Egypt faces escalating climate pressures, including rising temperatures, water scarcity, coastal vulnerability, and urban heat stress, yet responses remain uneven across scales and sectors. Within this context, landscape architecture holds significant but underutilized potential to address climate challenges through integrated, site-responsive approaches that link ecological systems with urban development. The article “Engaging Egypt’s Landscape Architects to Combat Climate Change” highlights how the profession remains insufficiently embedded within national climate strategies and planning frameworks.
Despite growing recognition of climate risks at national, regional, and local levels, landscape architects are often excluded from decision-making processes, limiting the scope of design-led adaptation. Current planning practices tend to prioritize engineering and policy responses, overlooking the spatial and ecological dimensions that landscape architecture can address, such as green infrastructure, water-sensitive design, and the mitigation of urban heat islands.

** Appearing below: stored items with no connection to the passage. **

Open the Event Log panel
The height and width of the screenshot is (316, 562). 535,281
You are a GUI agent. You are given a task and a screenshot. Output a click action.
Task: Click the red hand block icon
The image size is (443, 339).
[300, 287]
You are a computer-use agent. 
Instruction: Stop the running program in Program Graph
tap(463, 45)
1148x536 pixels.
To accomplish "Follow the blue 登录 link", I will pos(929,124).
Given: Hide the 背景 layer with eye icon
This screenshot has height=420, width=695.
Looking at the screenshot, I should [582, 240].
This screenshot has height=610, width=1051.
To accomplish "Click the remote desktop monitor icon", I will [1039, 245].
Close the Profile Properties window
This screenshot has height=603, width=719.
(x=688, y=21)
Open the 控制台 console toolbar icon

Institutional and professional gaps further constrain engagement. The absence of clear roles, limited interdisciplinary collaboration, and insufficient policy integration reduce the visibility and impact of landscape-based approaches. At the same time, educational and professional systems do not fully support the development of climate-oriented design expertise, reinforcing a disconnect between environmental challenges and spatial practice.
Yet, opportunities remain to reposition landscape architecture as a critical interface between environment, infrastructure, and society. By integrating ecological thinking into urban and regional planning, landscape architects can contribute to more adaptive, resilient, and context-sensitive responses to climate change. Strengthening this role requires institutional recognition, capacity building, and greater alignment between policy frameworks and spatial practices, ensuring that climate adaptation is grounded in the realities of Egypt’s diverse landscapes.